• _What is being asked_
Transcribe the portion of the passage on financial education that begins at the words "Financial education may" and ends after the words "make investment decisions.".

• _Document extract_
====================
Financial education may sound simple, and you may take it as a given that financial literacy is helpful in supporting better investment decisions. And it is. But the story is a bit more nuanced. Research seems to indicate that financial education has negligible—if any—impact on investors. In a survey of 168 papers, covering 201 studies, even large educational interventions proved to have limited effect over time (D. Fernandes, J. G. Lynch, and R. G. Netemeyer, “Financial Literacy, Financial Education and Downstream Financial Behaviors,” Management Science). What has proven to be effective, however, is when investment education is provided just in time, at the very moment where one is in the position to make investment decisions.
====================
• _Data listing_
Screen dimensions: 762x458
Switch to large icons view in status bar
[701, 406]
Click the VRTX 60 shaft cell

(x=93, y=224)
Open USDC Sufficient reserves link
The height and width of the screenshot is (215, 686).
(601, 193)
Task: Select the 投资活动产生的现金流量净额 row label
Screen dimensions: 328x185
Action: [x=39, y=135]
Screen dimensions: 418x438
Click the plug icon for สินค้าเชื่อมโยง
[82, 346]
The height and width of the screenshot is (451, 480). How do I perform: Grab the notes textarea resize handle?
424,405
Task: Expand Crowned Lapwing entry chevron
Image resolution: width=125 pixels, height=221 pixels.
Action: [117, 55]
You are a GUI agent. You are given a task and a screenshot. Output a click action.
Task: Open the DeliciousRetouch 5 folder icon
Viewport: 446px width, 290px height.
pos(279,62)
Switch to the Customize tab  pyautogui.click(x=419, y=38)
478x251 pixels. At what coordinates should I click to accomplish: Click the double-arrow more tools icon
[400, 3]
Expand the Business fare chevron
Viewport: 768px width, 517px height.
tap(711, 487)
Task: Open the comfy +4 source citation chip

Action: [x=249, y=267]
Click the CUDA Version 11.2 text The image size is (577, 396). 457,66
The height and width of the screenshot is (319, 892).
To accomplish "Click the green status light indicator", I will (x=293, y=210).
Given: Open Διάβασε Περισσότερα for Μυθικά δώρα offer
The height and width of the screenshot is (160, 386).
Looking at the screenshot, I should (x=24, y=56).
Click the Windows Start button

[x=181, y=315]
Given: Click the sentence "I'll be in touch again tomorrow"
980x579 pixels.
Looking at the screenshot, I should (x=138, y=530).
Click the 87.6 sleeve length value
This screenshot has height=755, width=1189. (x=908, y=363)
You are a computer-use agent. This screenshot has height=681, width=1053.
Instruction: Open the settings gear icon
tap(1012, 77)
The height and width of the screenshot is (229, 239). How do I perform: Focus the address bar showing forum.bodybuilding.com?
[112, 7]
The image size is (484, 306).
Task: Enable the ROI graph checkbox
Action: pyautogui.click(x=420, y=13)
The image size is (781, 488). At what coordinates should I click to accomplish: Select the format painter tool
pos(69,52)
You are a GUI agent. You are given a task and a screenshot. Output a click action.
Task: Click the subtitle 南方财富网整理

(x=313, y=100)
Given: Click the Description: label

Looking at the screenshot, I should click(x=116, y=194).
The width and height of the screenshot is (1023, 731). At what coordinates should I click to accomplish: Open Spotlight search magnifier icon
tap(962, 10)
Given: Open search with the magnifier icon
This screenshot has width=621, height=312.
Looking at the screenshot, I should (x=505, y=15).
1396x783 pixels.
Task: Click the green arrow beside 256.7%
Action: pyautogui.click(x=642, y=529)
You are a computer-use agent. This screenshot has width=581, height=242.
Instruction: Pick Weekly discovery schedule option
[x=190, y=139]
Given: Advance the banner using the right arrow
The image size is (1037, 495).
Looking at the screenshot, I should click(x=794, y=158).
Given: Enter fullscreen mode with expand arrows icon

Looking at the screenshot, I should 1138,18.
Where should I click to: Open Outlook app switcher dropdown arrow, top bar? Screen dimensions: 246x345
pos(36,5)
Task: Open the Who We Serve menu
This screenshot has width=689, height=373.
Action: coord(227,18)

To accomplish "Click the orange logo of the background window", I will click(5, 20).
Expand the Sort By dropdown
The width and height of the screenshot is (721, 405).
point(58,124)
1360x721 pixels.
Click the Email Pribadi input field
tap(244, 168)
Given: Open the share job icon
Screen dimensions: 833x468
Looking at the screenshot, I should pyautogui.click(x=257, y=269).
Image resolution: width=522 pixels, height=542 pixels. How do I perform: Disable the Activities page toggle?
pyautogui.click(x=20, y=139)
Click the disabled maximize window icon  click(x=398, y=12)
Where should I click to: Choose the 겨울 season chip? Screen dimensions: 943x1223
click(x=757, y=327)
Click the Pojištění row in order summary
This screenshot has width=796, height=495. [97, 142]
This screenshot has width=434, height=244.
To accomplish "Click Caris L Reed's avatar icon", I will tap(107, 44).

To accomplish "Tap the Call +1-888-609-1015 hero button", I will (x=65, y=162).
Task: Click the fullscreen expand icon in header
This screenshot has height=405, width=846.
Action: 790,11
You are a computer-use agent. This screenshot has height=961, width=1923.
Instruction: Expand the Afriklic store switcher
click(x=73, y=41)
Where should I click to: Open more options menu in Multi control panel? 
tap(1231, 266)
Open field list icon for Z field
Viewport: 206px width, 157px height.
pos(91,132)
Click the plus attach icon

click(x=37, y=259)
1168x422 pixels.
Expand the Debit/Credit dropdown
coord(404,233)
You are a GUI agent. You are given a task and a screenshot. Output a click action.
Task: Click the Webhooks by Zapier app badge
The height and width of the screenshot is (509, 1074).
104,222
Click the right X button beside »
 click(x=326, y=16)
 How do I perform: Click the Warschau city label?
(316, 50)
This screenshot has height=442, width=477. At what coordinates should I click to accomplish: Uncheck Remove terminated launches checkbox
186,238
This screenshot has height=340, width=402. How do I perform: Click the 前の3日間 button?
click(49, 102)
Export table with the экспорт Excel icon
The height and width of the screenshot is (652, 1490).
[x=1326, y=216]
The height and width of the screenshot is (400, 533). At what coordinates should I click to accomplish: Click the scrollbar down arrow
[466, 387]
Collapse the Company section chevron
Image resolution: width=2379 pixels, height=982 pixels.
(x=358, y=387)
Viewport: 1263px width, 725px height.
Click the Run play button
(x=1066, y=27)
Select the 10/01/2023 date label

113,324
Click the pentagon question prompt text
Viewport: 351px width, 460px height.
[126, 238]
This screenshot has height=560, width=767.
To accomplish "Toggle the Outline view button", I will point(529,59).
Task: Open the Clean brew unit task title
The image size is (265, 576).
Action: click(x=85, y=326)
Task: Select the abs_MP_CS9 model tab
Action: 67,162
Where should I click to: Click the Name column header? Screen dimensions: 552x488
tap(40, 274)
====================
• _Answer to this task_
Financial education may sound simple, and you may take it as a given that financial literacy is helpful in supporting better investment decisions. And it is. But the story is a bit more nuanced. Research seems to indicate that financial education has negligible—if any—impact on investors. In a survey of 168 papers, covering 201 studies, even large educational interventions proved to have limited effect over time (D. Fernandes, J. G. Lynch, and R. G. Netemeyer, “Financial Literacy, Financial Education and Downstream Financial Behaviors,” Management Science). What has proven to be effective, however, is when investment education is provided just in time, at the very moment where one is in the position to make investment decisions.